PROBLEM TO WORK ON:
Repeat the records below exactly.

[SUPPLIED DATA Boundary: Start]

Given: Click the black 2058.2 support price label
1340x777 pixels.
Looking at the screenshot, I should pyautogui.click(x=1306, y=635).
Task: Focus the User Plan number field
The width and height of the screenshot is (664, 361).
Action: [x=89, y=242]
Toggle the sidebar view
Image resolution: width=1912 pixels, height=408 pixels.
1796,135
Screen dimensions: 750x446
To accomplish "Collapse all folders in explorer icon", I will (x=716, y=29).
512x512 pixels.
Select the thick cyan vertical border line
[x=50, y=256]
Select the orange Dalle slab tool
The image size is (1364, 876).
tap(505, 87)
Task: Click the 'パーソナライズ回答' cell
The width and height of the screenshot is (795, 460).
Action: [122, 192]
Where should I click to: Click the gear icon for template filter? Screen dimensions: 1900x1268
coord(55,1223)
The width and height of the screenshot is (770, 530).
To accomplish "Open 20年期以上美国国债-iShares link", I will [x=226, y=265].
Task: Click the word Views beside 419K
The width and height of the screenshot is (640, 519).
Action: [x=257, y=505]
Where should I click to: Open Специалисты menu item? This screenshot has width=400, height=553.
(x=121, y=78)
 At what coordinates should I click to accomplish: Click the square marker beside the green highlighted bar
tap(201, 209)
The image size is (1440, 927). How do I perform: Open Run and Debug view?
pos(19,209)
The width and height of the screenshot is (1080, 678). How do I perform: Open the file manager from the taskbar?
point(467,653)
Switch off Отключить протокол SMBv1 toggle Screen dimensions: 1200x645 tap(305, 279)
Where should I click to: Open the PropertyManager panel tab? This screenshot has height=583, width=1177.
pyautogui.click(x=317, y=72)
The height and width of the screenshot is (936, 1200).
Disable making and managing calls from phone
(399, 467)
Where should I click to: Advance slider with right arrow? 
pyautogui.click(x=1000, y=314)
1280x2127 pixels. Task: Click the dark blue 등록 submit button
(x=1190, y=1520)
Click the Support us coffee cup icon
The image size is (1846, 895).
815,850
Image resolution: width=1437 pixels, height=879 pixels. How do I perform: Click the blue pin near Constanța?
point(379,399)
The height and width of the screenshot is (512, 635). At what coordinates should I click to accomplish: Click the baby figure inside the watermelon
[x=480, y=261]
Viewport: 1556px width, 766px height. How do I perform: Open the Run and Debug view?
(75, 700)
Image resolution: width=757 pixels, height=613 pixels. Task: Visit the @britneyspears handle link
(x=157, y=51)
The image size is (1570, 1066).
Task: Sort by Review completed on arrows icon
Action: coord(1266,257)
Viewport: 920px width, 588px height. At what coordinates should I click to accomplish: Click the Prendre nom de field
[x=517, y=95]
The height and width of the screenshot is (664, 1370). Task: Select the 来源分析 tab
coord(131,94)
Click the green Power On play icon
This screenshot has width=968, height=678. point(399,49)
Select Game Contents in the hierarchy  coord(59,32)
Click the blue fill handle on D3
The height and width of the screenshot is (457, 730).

[SUPPLIED DATA Boundary: End]

REPLY:
Given: Click the black 2058.2 support price label
1340x777 pixels.
Looking at the screenshot, I should pyautogui.click(x=1306, y=635).
Task: Focus the User Plan number field
The width and height of the screenshot is (664, 361).
Action: [x=89, y=242]
Toggle the sidebar view
Image resolution: width=1912 pixels, height=408 pixels.
1796,135
Screen dimensions: 750x446
To accomplish "Collapse all folders in explorer icon", I will (x=716, y=29).
512x512 pixels.
Select the thick cyan vertical border line
[x=50, y=256]
Select the orange Dalle slab tool
The image size is (1364, 876).
tap(505, 87)
Task: Click the 'パーソナライズ回答' cell
The width and height of the screenshot is (795, 460).
Action: [122, 192]
Where should I click to: Click the gear icon for template filter? Screen dimensions: 1900x1268
coord(55,1223)
The width and height of the screenshot is (770, 530).
To accomplish "Open 20年期以上美国国债-iShares link", I will [x=226, y=265].
Task: Click the word Views beside 419K
The width and height of the screenshot is (640, 519).
Action: [x=257, y=505]
Where should I click to: Open Специалисты menu item? This screenshot has width=400, height=553.
(x=121, y=78)
 At what coordinates should I click to accomplish: Click the square marker beside the green highlighted bar
tap(201, 209)
The image size is (1440, 927). How do I perform: Open Run and Debug view?
pos(19,209)
The width and height of the screenshot is (1080, 678). How do I perform: Open the file manager from the taskbar?
point(467,653)
Switch off Отключить протокол SMBv1 toggle Screen dimensions: 1200x645 tap(305, 279)
Where should I click to: Open the PropertyManager panel tab? This screenshot has height=583, width=1177.
pyautogui.click(x=317, y=72)
The height and width of the screenshot is (936, 1200).
Disable making and managing calls from phone
(399, 467)
Where should I click to: Advance slider with right arrow? 
pyautogui.click(x=1000, y=314)
1280x2127 pixels. Task: Click the dark blue 등록 submit button
(x=1190, y=1520)
Click the Support us coffee cup icon
The image size is (1846, 895).
815,850
Image resolution: width=1437 pixels, height=879 pixels. How do I perform: Click the blue pin near Constanța?
point(379,399)
The height and width of the screenshot is (512, 635). At what coordinates should I click to accomplish: Click the baby figure inside the watermelon
[x=480, y=261]
Viewport: 1556px width, 766px height. How do I perform: Open the Run and Debug view?
(75, 700)
Image resolution: width=757 pixels, height=613 pixels. Task: Visit the @britneyspears handle link
(x=157, y=51)
The image size is (1570, 1066).
Task: Sort by Review completed on arrows icon
Action: coord(1266,257)
Viewport: 920px width, 588px height. At what coordinates should I click to accomplish: Click the Prendre nom de field
[x=517, y=95]
The height and width of the screenshot is (664, 1370). Task: Select the 来源分析 tab
coord(131,94)
Click the green Power On play icon
This screenshot has width=968, height=678. point(399,49)
Select Game Contents in the hierarchy  coord(59,32)
Click the blue fill handle on D3
The height and width of the screenshot is (457, 730).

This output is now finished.